In other words, Protect brings more granular and refined data into Facebook’s system, which in turn allows Facebook to refine its algorithms and become more efficient at targeting of ads. It is especially more useful in the Asia Pacific region and other emerging markets where it is pretty tricky to create buckets and hyper-targeting. Overseas users of Facebook are using the social platform on phones that are usually pre-paid phones and don’t have as much personalized information available from third party sources to create profiles. Facebook needs to find more high-value customers in the hordes of users in Asia, Africa, and LatAm.
For 2017 , worldwide ARPU was $20.21 , an increase of 26% from 2016 . Over this period, ARPU increased by 41% in Europe, 36% in United States & Canada, 33% in Rest of World, and 22% in Asia-Pacific. (From Facebook’s 2017 10k filing)
Facebook’s ultimate goal is to make it expensive to buy hyper-personalized advertising — which is the Mount Olympus of advertising — and I am not surprised that Facebook is thinking about releasing touch screen smart speakers.
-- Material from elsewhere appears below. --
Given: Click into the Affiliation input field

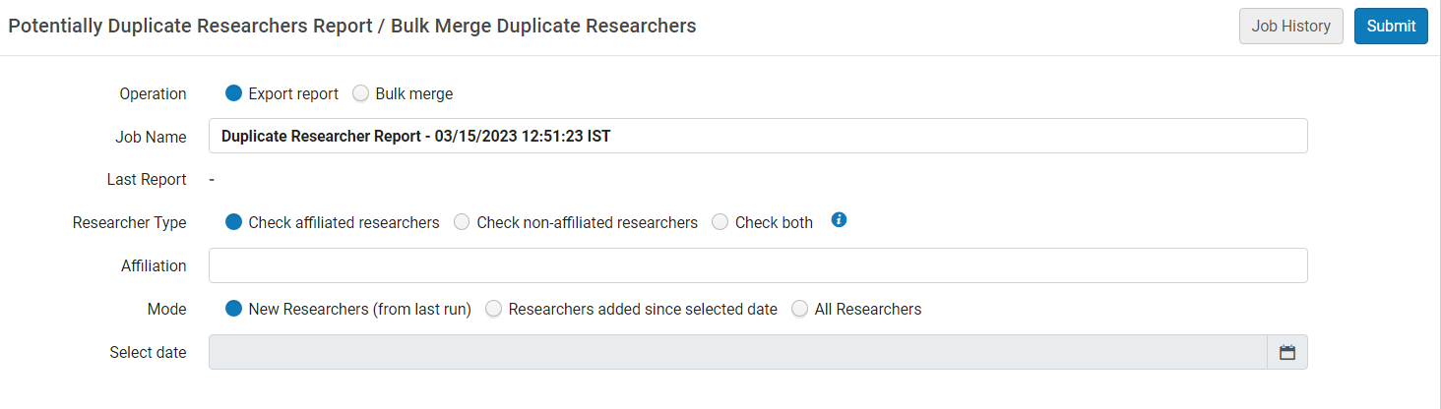Looking at the screenshot, I should [758, 265].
It will be a great way to spy — sorry, I mean acquire more continuous data about you and further bucket you for future ad targeting.
This helps keep the ARPU growing, which in turn means Facebook will keep making more money. More money, in turn, allows it to keep Wall Street happy, crush rivals, and suck up all the talent in the market. And yes, it will also accept fake accounts and spam on its platform even if it compromises elections, as long as it makes money.
That may be a very simplified version of a sequence of events, but the fact of the matter is money and obsession with growth and engagement are what makes Facebook go around. That is embedded in its psyche, its DNA, and it will never change.
Facebook’s stated mission is to connect the world. They have already done that in the US, but their subsequent actions show that their real agenda is to extract user data — not strengthen connections. Just read their 10k filing and you’ll see it in black and white.
The increase in the ads delivered was driven by an increase in users and their engagement and an increase in the number and frequency of ads displayed on News Feed, partially offset by increasing user engagement with video content and other product changes.